An architect designing a new building would have to consider disabled access. Web designers must think the same way.
When you think about the barriers facing deaf and disabled people, it’s easy to think about obstacles in the physical world. You might consider the problems a wheelchair user would have getting into a building with steps, or the issues a deaf person who lip-reads might face talking to a shop assistant who mumbles. Increasingly though, it’s in the online, rather than the the physical world, where deaf and disabled people are battling a lack of access. It’s as though there’s a digital glass wall. The content is right in front of you – you just can’t access it.
Blind and partially sighted people can browse the web using screen readers that convert text into speech or braille. However, websites using Flash can cause problems, along with graphic labels that the screen reader doesn’t recognise (think of the “play” button on a video or audio clip). Then there are sites that use a Captcha (Completely Automated Public Turing test to tell Computers and Humans Apart) – these are the mashed-up letters and numbers that websites ask you to enter when you register for the first time. Meanwhile, for those who are partially sighted, sites that use unusual colour schemes, or certain font types and small sizes can be very hard to read.
So why does this matter? Damon Rose, who edits the BBC’s Ouch! blog and podcast, told me that “an equal society with equal job prospects is increasingly becoming all about technology as we build our lives more and more around the web.” He feels that the government need to recognise that websites that don’t take access into account could make blind people less employable.

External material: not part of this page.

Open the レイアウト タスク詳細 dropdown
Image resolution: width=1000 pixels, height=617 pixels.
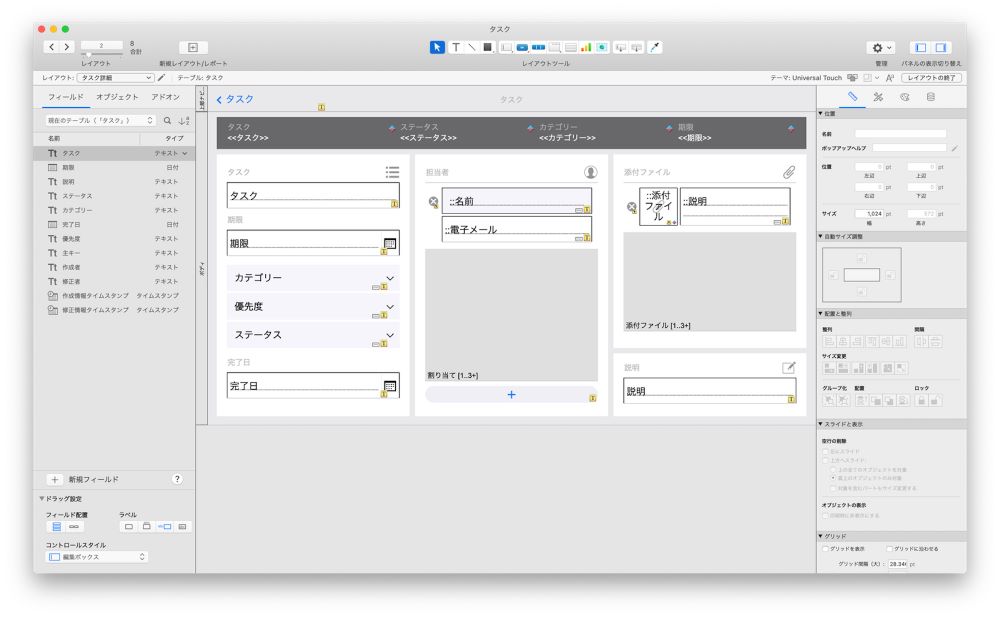[115, 77]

Text on websites can also be a serious issue for some people with dyslexia. As a result, like blind people, they need websites to work smoothly with their screen readers or offer voice activation so they can listen to the text. The British Dyslexia Association advises web designers to make site navigation clear, to break up text into shorter paragraphs, use dark print on a pale background, and allow users to set their own choice of font style and size. For deaf people, the internet and the new forms of communication that were developed with it (such as webcam, email, instant messenger) gave us access we never dreamed of. However, as the internet has started using more video clips, which aren’t covered by the same regulations as television broadcasts, we have found ourselves increasingly disenfranchised.
In 2008, the BBC reached a landmark by providing all its broadcasts with 100% subtitling. But in 2012, on BBC News videos or the live feeds for BBC channels, there’s hardly a subtitle to be found. It’s the same on other news websites (including, unfortunately, this one), but what sticks in the craw is the fact we pay a full licence fee for a service we can’t use. There’s also very little subtitling provision on video on demand services such as Netflix and LoveFilm. And on YouTube, the subtitles you do get are often automatically created through voice recognition, leading to some very strange results. In the online world, deaf viewers are a long way down the priority list.
Luckily, some people are stepping up and highlighting the problem. Alison Smith, who set up Pesky People, a website that campaigns to improve access to digital technology (read her brilliant 10 digital commandments). On Wednesday, inspired by an American campaign, Smith launched a campaign on Twitter where deaf people tweeted videos that were inaccessible using the #subtitlesnow hashtag. The tweets reached over 13,000 people, and saw nearly 700 people join the event page on Facebook (check out the comments to get an idea of how they feel about it). She told me: “we are a silent minority locked out in the visual, moving world. I don’t want to be locked out.” Smith was compelled into action after discovering the lack of access on the Arts Council’s website The Space. As she pointed out in her article launching #subtitlesnow, with 10 million deaf and hard of hearing people in the UK, that’s “one in six of the population that cannot access this new, free on demand access to the arts service.”
An architect designing a new building today would be expected to consider wheelchair access and the needs of people with a variety of disabilities in their plans. It’s time for web designers to think the same way. Smith told me that this can only be achieved if access is part of the thinking from the beginning. She says web designers need to “work with consultants and individuals, engage with disabled and deaf people, budget for 5% of their budget for digital access and plan it from the start. Pay disabled and deaf people to be in your user experience testing – they are your experts.” Time for some change.